CONSEGNA:
Quali papi sono nominati nel testo qui sotto sulle meretrici nella Roma di fine Cinquecento? Elencali tutti.

TESTO ESTRATTO:
──────────────────────────────

Tra la fine del 1500 e l’inizio del 1600, Roma aveva circa 100 mila abitanti, concentrati per lo più nella zona di Campo Marzio, tra piazza del Popolo e il Campidoglio. I periodici straripamenti del Tevere, le scarse condizioni igieniche, erano spesso veicolo di malattia, specie tra i più poveri: a terrorizzare Roma era soprattutto la sifilide, il male del secolo (si stima abbia provocato la mortalità tra il 15 e il 30% della popolazione). E, povere tra i poveri, le più soggette alla sifilide erano, ovviamente, le meretrici, il cui numero aumentava considerevolmente nei periodi più acuti di miseria (nella carestia che colpì Roma nel 1590-1592, si stima che nella città vi fossero 17 cortigiane ogni 1000 donne).
Il fenomeno del meretricio doveva essere represso dalla Chiesa, per “l’infamia… che dalle meretrici siano habitate le più belle strade di Roma santa, ove è sparso il sangue dei santi martiri, ove sono tante reliquie, tante devotioni, ove è la Santa Sede Apostolica et tanta religione: città, che per specchio del mondo tutta doverà esser monda da vicii et peccati a confusione d’infideli et eretici”. La repressione fu e divenne sempre più severa: con Pio V, le cortigiane furono “tolte dalla vista” e relegate nelle periferie di Trastevere e dell’Ortaccio; con Sisto V, le cortigiane che mancavano alle messe “deputategli apposta” venivano frustate ed esposte al pubblico dileggio; con Clemente VIII, le donne dopo l’Ave Maria non potevano uscire di casa, venendo così le prostitute spesso arrestate. Fu così per le “modelle” del Caravaggio: espulse come Fillide, fustigate come Annuccia, arrestate perché sorprese fuori casa dopo il tramonto come Lena.
Ma la Roma papalina, se da un lato esecrava e condannava le meretrici, dall’altro su di esse lucrava: la Curia le registrava, rilasciava loro le licenze e controllava i bordelli, riscuotendone le tasse. Fu proprio grazie alle tasse dei bordelli che fu finanziata la costruzione di Borgo Pio e di via Ripetta.

──────────────────────────────

VOCI ELENCATE:
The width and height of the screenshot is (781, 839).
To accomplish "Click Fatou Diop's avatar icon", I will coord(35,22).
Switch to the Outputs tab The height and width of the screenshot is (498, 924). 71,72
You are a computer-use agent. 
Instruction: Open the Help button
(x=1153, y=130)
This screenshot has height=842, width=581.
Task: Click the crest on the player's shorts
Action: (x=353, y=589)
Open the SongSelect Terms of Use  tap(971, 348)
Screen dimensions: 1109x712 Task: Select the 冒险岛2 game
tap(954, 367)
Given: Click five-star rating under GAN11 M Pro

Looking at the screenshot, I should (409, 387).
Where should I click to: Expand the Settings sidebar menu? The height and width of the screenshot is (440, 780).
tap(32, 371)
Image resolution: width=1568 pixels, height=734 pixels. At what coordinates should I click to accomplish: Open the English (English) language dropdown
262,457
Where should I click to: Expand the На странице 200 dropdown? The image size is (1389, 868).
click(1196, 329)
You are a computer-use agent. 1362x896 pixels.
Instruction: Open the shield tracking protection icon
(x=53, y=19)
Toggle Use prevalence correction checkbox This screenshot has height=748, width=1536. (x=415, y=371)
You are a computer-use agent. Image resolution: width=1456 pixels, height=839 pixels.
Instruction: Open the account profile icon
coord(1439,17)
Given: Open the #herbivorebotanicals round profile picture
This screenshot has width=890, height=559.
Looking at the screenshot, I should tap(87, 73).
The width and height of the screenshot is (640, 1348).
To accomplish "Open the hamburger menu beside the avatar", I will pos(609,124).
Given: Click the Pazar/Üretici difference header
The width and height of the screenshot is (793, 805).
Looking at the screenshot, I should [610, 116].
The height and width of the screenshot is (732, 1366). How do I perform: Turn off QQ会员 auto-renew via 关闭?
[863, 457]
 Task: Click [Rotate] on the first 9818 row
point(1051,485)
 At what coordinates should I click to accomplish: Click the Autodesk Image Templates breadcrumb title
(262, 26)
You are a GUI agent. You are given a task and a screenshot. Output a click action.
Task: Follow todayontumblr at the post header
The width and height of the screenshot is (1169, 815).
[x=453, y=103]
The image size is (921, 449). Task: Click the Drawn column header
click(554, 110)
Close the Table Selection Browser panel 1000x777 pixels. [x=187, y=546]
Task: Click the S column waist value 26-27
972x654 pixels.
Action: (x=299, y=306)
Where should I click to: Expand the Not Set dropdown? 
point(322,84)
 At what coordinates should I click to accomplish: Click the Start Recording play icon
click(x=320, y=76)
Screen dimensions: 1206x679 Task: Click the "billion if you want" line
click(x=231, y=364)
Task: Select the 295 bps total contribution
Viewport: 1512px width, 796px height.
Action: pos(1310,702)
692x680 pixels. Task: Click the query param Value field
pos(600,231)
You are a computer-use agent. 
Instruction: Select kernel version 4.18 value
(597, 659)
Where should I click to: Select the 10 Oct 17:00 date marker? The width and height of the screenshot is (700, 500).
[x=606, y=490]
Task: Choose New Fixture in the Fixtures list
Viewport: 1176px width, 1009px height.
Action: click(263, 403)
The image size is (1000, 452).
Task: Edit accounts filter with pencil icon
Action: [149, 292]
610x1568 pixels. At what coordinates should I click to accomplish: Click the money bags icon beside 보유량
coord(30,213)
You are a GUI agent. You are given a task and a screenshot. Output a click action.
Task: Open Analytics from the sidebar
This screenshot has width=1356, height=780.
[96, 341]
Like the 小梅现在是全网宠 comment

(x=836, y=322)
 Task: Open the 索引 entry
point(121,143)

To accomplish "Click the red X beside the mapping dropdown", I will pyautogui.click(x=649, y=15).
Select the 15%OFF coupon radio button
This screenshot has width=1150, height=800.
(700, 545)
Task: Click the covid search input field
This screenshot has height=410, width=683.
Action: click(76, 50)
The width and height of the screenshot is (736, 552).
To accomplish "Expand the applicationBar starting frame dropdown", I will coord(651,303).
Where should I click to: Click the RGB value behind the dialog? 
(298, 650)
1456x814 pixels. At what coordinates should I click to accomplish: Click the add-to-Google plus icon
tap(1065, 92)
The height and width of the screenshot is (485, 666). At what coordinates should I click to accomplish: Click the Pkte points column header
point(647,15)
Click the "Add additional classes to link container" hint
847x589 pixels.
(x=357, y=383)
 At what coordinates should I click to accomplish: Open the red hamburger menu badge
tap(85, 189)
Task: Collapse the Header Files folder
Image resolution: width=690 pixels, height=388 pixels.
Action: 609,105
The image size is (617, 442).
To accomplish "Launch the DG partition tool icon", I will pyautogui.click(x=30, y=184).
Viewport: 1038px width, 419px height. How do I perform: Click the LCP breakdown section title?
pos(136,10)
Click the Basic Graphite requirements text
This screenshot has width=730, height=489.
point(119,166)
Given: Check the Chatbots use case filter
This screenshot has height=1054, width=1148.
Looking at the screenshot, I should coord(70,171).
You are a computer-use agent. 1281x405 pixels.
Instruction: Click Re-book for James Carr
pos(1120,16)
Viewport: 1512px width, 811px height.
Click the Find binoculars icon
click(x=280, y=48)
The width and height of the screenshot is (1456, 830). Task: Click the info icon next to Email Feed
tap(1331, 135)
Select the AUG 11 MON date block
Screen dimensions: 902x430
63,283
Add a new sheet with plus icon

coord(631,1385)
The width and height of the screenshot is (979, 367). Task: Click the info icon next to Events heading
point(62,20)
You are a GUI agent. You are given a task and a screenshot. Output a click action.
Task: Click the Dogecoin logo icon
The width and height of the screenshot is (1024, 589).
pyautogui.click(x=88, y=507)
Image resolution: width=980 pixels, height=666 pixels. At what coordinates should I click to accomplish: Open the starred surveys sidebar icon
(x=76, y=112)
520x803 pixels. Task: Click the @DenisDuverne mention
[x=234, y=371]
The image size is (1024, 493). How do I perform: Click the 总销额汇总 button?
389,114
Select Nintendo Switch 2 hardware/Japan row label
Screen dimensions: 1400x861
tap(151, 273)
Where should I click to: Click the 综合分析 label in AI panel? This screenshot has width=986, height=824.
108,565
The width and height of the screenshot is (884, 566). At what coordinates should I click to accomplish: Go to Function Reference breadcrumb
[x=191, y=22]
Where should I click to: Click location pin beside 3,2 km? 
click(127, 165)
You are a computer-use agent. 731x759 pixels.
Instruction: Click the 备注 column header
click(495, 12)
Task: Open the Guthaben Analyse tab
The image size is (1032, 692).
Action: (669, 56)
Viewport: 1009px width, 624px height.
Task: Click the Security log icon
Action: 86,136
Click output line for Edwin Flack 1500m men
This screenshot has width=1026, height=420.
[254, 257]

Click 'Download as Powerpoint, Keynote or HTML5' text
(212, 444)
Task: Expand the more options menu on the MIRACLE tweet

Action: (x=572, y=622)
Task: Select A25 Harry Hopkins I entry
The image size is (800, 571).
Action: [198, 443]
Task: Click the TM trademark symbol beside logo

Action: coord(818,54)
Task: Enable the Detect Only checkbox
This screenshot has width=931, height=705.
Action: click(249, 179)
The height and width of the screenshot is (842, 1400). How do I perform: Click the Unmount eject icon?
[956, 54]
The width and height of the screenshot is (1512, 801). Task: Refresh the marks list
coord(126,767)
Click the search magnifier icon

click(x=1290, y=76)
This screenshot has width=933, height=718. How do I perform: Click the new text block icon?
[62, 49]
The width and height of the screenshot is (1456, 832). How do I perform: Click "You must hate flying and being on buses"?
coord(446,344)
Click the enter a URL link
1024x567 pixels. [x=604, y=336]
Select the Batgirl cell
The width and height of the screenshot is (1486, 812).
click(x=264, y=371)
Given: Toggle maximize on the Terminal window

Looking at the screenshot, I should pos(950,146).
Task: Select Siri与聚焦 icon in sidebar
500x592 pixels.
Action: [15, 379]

──────────────────────────────

SOLUZIONE:
Pio V, Sisto V, Clemente VIII